Тася еще долго бродила по комнате. Роняла какие-то банки. Курила, причесывалась. Даже звонила кому-то. К счастью, не застала абонента дома. Я услышал:

– Где эта сволочь шляется в три часа ночи?

– Куда ты звонишь?

– В Мериленд.

– В Мериленде сейчас девять утра. Тася вдруг засмеялась:

– Ты хочешь сказать, что он на работе?

– Почему бы и нет? И кто это – он?

– Он – это Макси. Я хотела побеседовать с Макси.

– Кто такой Макси?

– Доберман.

– Неплохая фамилия для старого ловеласа.

– Это не фамилия. Это порода. Их три брата. Одного зовут Мини. Другого – Миди. А третьего – Макси. Его хозяин – мой давний поклонник.
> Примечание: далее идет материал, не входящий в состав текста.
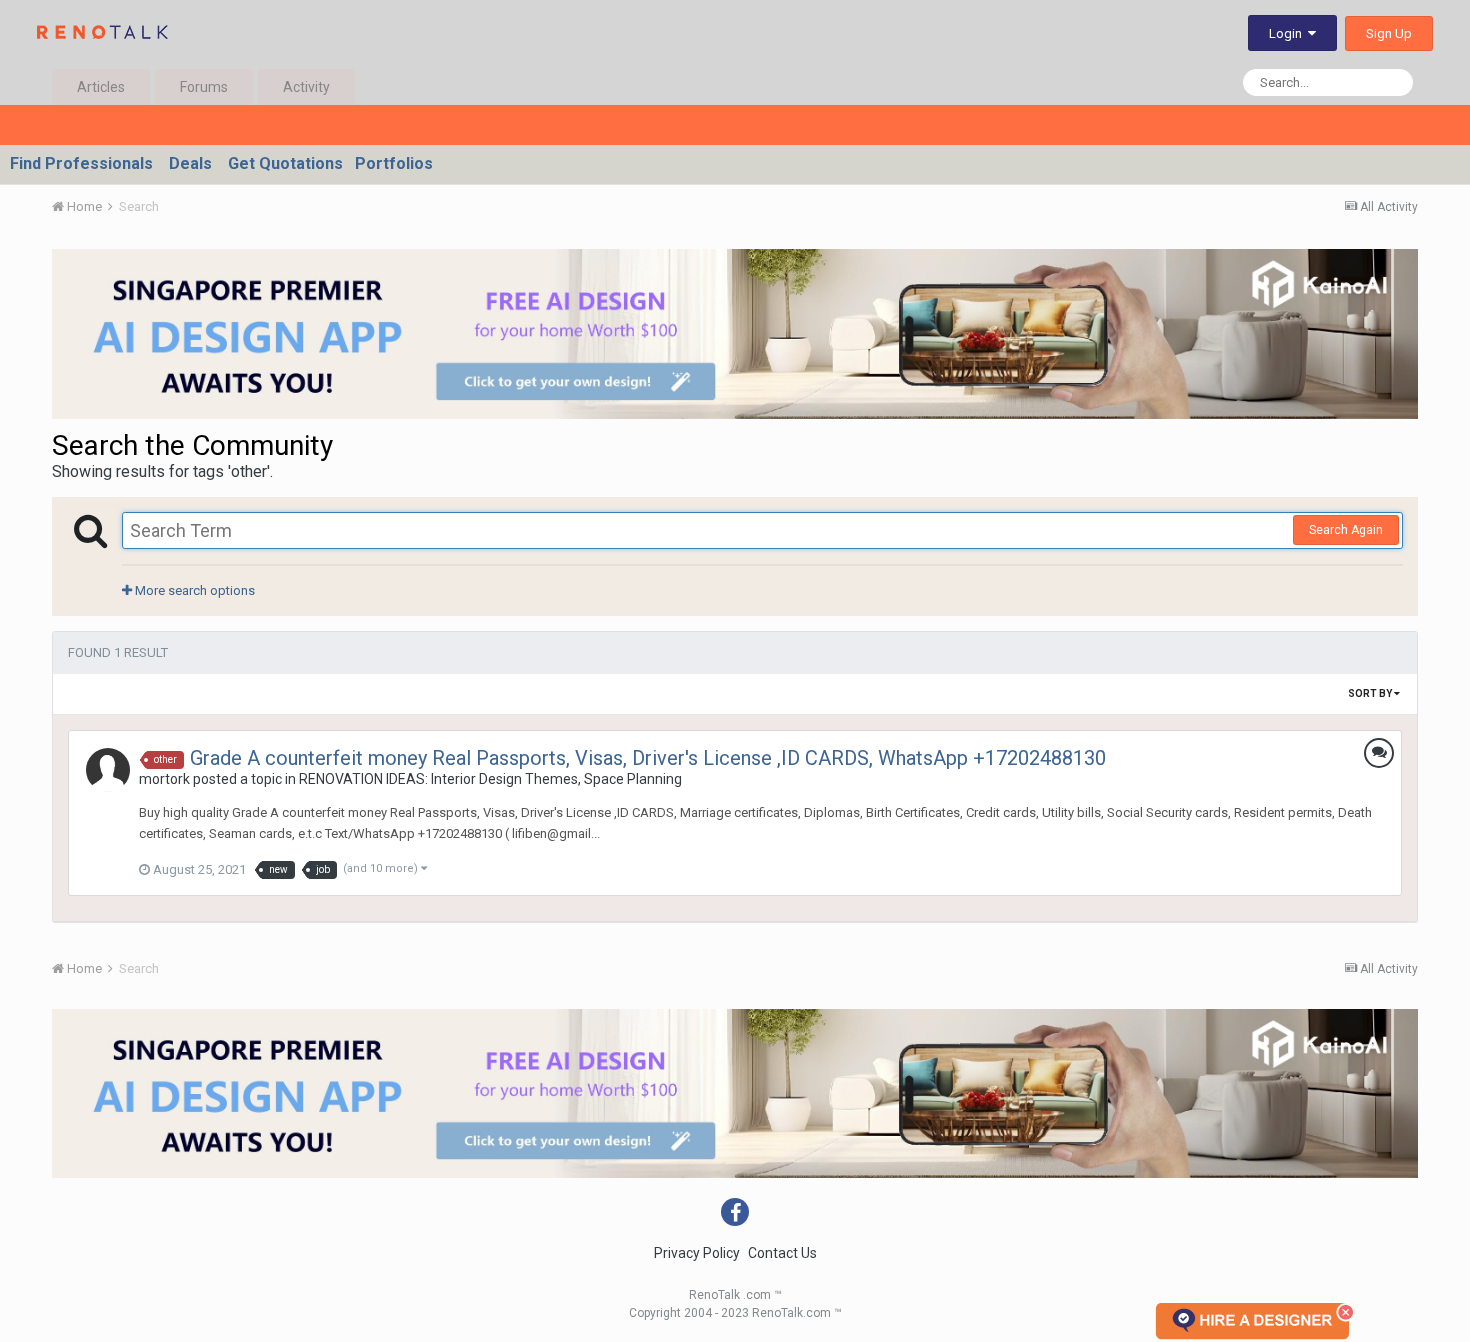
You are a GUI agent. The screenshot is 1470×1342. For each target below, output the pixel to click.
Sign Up (1389, 33)
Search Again (1346, 530)
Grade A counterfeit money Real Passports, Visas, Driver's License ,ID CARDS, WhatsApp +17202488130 (648, 758)
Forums (204, 87)
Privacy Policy (697, 1253)
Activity (306, 87)
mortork (164, 779)
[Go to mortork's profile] (108, 770)
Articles (101, 87)
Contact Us (782, 1253)
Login (1288, 33)
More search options (193, 590)
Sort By (1371, 693)
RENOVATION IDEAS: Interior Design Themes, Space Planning (490, 779)
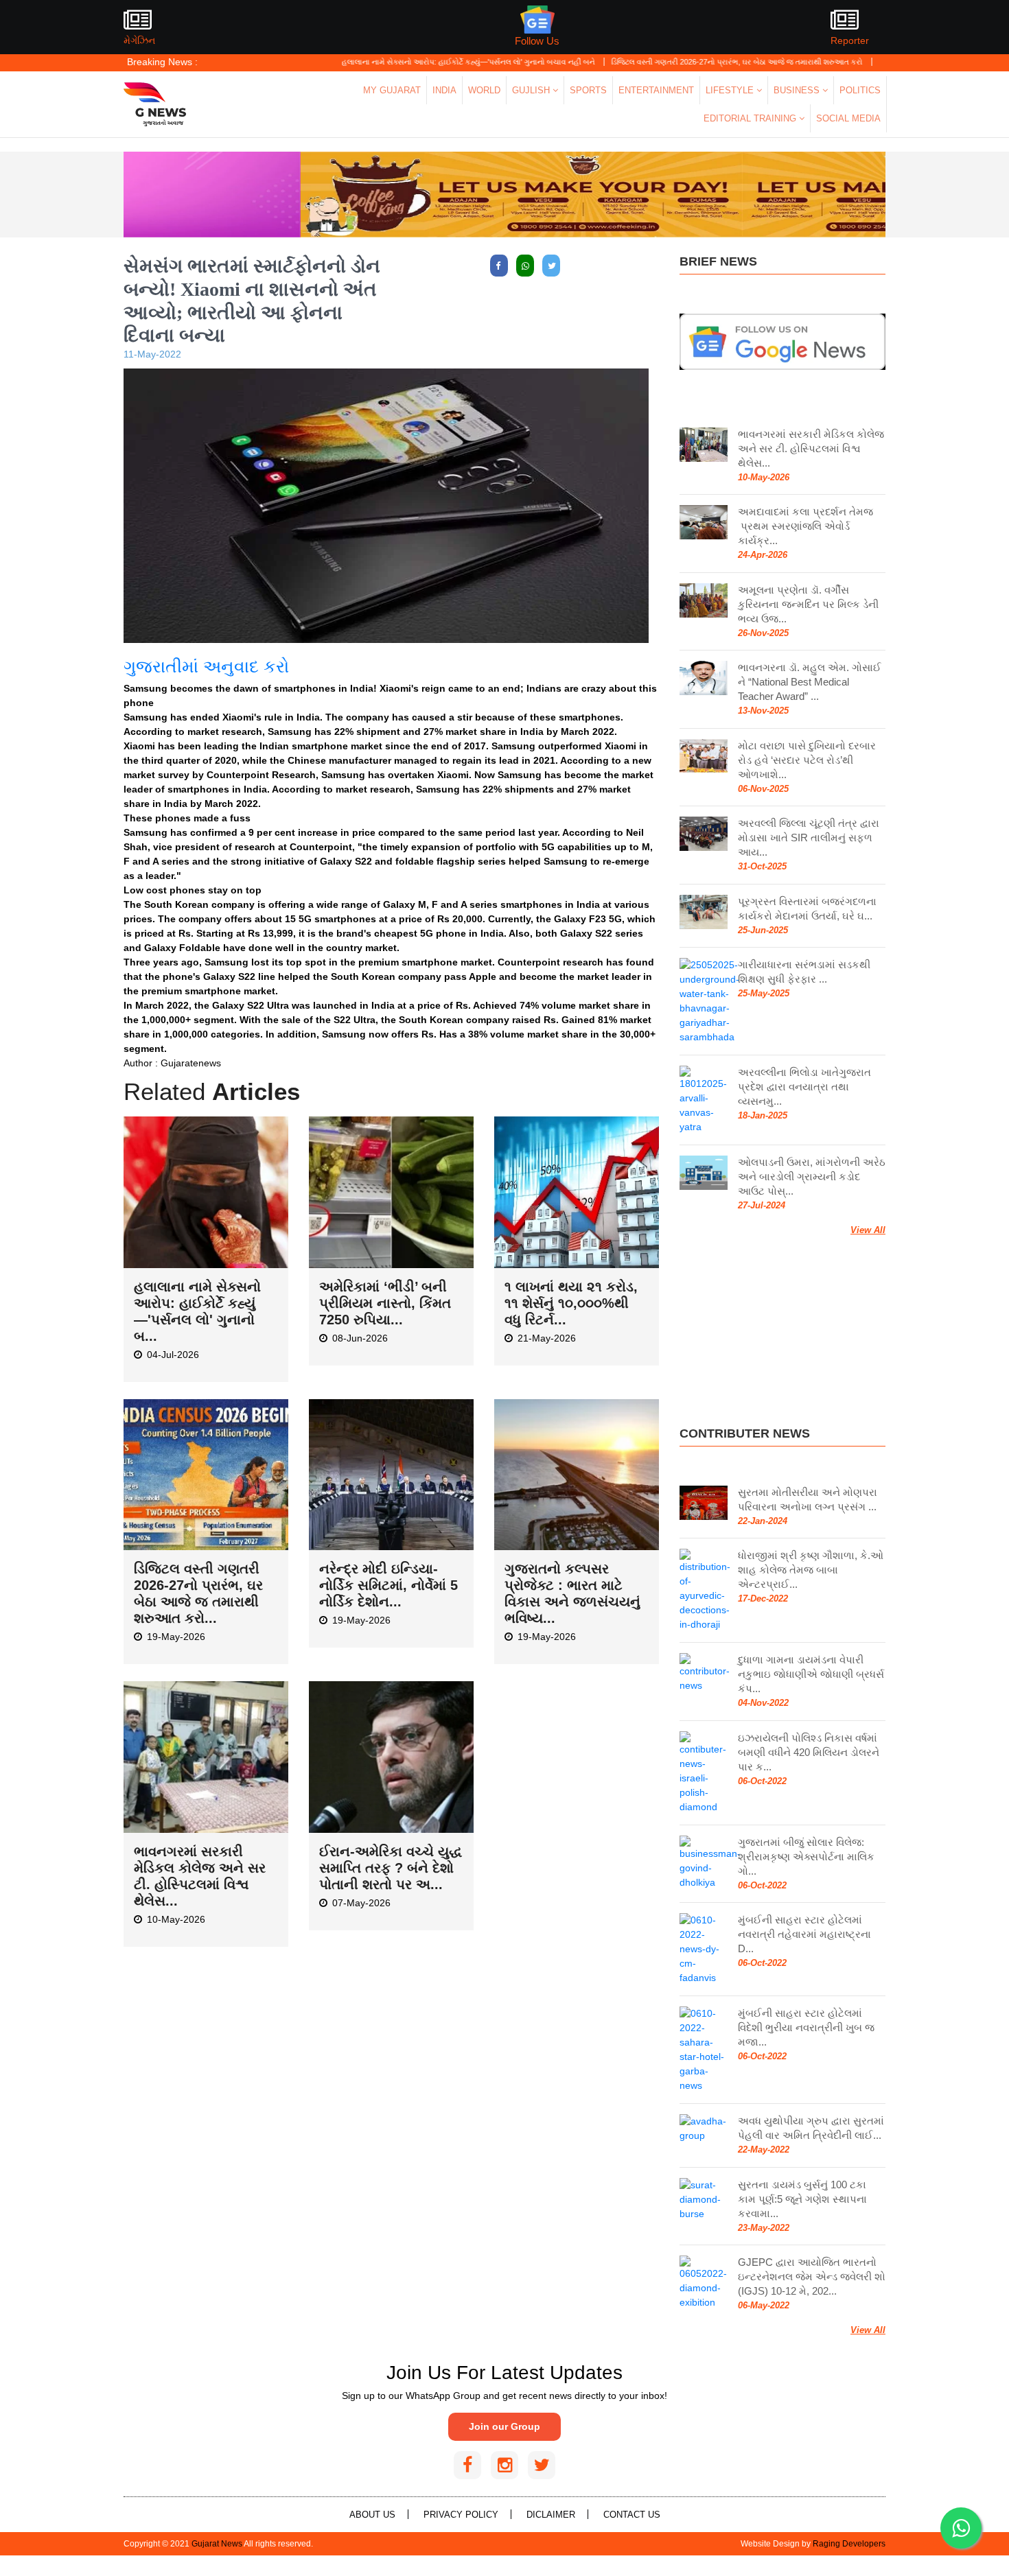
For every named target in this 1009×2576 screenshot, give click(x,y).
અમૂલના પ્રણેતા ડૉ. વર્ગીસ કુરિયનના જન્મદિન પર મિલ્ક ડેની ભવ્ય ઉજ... (808, 604)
– Спокойной ночи, – говорю. Вдруг она неожиданно и как-то подетски заснула. Что-то произносила во сне, шептала, жаловалась. А я, конечно, предавался воспоминаниям.

* * *

Мы тогда не виделись пять дней. За эти дни я превратился в неврастеника. Как выяснилось, эффект моей сдержанности требовал ее присутствия. Чтобы относиться к Тасе просто и небрежно, я должен был видеть ее.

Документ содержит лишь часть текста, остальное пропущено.